* **EXCERPT**
* * *

Another comment mentioned Song Han's work into NN compression. Well, I looked up a recent paper and look what it says:

> We discovered an interesting byproduct of model compression: re-densifying and retraining from a sparse model can improve the accuracy. That is, compared to a dense CNN baseline, dense → sparse → dense (DSD) training yielded higher accuracy

> We now explain our DSD training strategy. On top of the sparse SqueezeNet (pruned 3x), we let the killed weights recover, initializing them from zero. We let the survived weights keeping their value. We retrained the whole network using learning rate of 1e−4. After 20 epochs of training, we observed that the top-1 ImageNet accuracy improved by 4.3 percentage-points

> Sparsity is a powerful form of regularization. Our intuition is that, once the network arrives at a local minimum given the sparsity constraint, relaxing the constraint gives the network more freedom to escape the saddle point and arrive at a higher-accuracy local minimum. So far, we trained in just three stages of density (dense → sparse → dense), but regularizing models by intermittently pruning parameters throughout training would be an interesting area of future work

https://arxiv.org/pdf/1602.07360v3.pdf

I wonder if you could also receive similar results by simply turning some connections "off" for a while, only training the rest of the connections. Then turn the missing connections on a gain and, randomly turning a few other connections off, and continue training.

* * *

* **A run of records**
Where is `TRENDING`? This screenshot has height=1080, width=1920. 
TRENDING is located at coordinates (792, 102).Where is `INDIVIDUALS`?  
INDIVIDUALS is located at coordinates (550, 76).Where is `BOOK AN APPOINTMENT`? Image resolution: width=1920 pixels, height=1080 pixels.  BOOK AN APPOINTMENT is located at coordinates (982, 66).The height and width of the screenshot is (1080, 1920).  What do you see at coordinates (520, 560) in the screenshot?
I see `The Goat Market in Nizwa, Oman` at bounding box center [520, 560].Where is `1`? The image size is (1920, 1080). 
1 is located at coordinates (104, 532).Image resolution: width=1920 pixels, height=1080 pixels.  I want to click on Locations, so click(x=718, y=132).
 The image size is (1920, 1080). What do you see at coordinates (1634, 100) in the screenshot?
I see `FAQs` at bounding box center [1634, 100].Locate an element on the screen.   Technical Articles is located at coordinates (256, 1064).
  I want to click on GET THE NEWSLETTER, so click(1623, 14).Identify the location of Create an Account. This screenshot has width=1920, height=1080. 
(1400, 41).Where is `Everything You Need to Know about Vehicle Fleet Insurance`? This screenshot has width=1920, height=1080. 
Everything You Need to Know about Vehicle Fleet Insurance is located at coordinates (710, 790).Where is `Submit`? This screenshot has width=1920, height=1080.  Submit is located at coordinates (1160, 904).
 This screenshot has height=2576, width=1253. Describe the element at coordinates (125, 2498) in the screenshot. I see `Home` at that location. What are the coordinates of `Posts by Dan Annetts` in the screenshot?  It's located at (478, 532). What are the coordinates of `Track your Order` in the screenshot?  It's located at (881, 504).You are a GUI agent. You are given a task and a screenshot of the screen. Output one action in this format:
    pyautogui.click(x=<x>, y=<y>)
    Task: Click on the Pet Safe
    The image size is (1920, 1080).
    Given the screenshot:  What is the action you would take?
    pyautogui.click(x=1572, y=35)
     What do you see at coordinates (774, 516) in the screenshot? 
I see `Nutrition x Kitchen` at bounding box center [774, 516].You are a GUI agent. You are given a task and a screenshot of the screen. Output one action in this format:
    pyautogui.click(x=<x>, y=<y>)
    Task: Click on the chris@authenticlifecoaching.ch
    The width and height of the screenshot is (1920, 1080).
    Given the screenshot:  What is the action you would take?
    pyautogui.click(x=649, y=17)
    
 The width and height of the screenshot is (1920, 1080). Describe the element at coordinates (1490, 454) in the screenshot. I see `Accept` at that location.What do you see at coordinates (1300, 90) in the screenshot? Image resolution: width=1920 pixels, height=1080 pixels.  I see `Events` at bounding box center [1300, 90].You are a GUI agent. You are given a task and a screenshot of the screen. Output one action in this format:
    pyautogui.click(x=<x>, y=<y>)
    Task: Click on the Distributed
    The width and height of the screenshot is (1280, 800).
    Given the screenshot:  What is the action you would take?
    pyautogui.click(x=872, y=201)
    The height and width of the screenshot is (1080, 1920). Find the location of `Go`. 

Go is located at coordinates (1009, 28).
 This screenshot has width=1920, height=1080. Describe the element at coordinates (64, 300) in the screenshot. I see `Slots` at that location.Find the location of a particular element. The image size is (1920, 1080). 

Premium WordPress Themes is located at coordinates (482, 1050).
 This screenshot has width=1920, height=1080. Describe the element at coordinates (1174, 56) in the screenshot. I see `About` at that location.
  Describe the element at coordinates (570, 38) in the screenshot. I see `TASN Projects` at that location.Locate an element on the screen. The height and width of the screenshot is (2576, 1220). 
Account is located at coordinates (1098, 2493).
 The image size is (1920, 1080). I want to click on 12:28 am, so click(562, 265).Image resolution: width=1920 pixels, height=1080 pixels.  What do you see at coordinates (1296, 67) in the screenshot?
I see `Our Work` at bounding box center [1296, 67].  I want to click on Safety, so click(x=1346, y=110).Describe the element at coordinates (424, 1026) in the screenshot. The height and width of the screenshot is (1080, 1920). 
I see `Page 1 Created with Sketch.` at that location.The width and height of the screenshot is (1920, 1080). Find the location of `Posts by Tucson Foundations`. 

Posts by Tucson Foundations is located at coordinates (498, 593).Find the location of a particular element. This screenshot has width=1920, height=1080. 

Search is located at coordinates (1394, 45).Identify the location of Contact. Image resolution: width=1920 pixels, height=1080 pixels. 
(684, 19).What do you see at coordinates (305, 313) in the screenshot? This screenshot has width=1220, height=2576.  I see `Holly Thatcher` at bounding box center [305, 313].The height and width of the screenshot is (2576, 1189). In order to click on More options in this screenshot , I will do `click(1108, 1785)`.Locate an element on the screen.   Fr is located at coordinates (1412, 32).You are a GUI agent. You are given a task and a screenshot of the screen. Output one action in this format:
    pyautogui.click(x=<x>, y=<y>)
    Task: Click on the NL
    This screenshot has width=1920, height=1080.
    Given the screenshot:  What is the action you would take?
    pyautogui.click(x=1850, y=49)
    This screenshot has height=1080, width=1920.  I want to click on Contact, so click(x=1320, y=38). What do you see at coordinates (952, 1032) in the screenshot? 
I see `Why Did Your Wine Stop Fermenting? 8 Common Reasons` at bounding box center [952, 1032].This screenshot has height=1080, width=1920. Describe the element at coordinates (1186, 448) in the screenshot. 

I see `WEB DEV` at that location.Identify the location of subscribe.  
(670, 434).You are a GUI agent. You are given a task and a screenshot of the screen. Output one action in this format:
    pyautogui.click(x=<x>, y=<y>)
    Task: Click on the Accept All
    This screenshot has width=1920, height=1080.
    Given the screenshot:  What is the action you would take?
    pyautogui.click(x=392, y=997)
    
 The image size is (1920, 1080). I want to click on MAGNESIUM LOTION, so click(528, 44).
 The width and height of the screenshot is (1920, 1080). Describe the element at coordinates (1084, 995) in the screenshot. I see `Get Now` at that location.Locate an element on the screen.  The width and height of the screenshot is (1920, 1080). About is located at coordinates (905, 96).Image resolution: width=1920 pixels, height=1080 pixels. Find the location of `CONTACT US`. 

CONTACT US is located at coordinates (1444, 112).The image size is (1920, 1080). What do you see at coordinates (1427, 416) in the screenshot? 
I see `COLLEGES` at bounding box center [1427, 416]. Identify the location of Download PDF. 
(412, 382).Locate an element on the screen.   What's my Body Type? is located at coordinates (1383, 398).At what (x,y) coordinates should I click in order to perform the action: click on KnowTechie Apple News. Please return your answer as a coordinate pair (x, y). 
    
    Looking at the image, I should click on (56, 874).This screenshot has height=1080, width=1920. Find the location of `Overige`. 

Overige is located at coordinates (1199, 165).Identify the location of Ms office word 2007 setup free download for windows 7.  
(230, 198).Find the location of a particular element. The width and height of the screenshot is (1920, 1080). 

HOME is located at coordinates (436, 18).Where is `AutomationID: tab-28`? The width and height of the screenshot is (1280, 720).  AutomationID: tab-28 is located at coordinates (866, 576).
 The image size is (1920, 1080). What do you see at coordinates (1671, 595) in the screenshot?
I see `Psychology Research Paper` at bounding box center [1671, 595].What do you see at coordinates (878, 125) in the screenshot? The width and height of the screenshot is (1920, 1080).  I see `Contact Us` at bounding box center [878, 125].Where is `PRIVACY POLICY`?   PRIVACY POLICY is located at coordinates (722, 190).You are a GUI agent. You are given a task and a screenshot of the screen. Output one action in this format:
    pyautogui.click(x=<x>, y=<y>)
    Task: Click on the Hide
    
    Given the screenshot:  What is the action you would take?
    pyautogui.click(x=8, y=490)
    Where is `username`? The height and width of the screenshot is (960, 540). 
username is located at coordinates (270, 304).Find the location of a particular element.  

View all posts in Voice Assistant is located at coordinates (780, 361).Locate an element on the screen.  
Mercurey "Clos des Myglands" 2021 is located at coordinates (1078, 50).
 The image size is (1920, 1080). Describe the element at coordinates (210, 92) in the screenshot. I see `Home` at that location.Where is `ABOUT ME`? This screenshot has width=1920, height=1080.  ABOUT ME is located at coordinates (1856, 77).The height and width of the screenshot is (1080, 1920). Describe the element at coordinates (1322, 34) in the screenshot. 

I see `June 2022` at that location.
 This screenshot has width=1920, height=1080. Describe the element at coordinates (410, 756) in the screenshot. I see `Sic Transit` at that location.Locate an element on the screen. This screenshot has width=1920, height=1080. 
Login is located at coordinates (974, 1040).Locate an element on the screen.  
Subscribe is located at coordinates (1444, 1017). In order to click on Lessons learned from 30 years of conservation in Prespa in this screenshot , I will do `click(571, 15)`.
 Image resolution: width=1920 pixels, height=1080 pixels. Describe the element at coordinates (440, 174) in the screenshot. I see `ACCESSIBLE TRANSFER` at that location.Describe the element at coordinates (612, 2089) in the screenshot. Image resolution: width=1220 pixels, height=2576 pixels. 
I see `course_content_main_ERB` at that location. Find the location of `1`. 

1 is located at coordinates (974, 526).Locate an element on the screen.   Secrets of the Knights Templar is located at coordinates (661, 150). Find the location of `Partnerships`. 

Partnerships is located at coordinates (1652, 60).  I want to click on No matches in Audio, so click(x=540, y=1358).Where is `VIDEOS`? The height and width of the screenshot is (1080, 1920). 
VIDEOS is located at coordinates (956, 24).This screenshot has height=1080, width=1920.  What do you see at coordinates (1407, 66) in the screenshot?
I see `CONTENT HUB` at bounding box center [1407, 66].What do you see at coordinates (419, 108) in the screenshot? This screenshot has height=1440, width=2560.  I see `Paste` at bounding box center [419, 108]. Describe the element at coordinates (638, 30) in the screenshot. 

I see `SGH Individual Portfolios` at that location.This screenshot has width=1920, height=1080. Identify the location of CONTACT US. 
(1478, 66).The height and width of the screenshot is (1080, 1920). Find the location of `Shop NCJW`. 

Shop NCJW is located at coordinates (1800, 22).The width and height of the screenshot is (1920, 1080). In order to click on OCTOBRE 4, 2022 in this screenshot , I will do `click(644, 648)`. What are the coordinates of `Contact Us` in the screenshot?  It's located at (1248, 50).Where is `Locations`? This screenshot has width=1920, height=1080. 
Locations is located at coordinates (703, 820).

* * *

* **WHAT IS ASKED**
1. Using the post about DSD training, answer each item below:
(a) How much was the sparse SqueezeNet pruned?
(b) What value were the killed weights initialized from when they were allowed to recover?
(c) By how many percentage points did top-1 ImageNet accuracy improve after 20 epochs?
2. Carry the post about DSD training forward from its last sentence.

* **FINAL ANSWERS**
1.
(a) 3x
(b) Zero
(c) 4.3

2.
Most deep NNs are already trained with a sparsity penalty called weight regularization or weight decay. That pushes most of the weights to be really close to zero unless larger values are necessary. The benefit of this is it's continuous and differentiable. So it can be trained with backpropagation. Binary on/off connections are much more complicated to optimize.


> That pushes most of the weights to be really close to zero unless larger values are necessary.

So why not have a certain epsilon, below which you can turn the connection off altogether? (meaning the back-propagation would only apply to the remaining connections) To avoid getting stuck in local minima you could occasionally re-initialise them with a random small value.

Again, zero background in machine learning here. It's a sincerely naive question to which I fully expect a "we've tried that with, methods X, Y and Z are most famous and this is how they work out in practice".


What do you gain by doing that? It isn't any cheaper to train with connections removed. It could really damage the training if a parameter gets stuck at 0 that shouldn't be. And the sparsity penalty has traditionally been considered to be enough.


> I wonder if you could also receive similar results by simply turning some connections "off" for a while, only training the rest of the connections. Then turn the missing connections on a gain and, randomly turning a few other connections off, and continue training.

Isn't that almost like Dropout? Dropout does what you say but it changes the dropped set of neurons for each individual example.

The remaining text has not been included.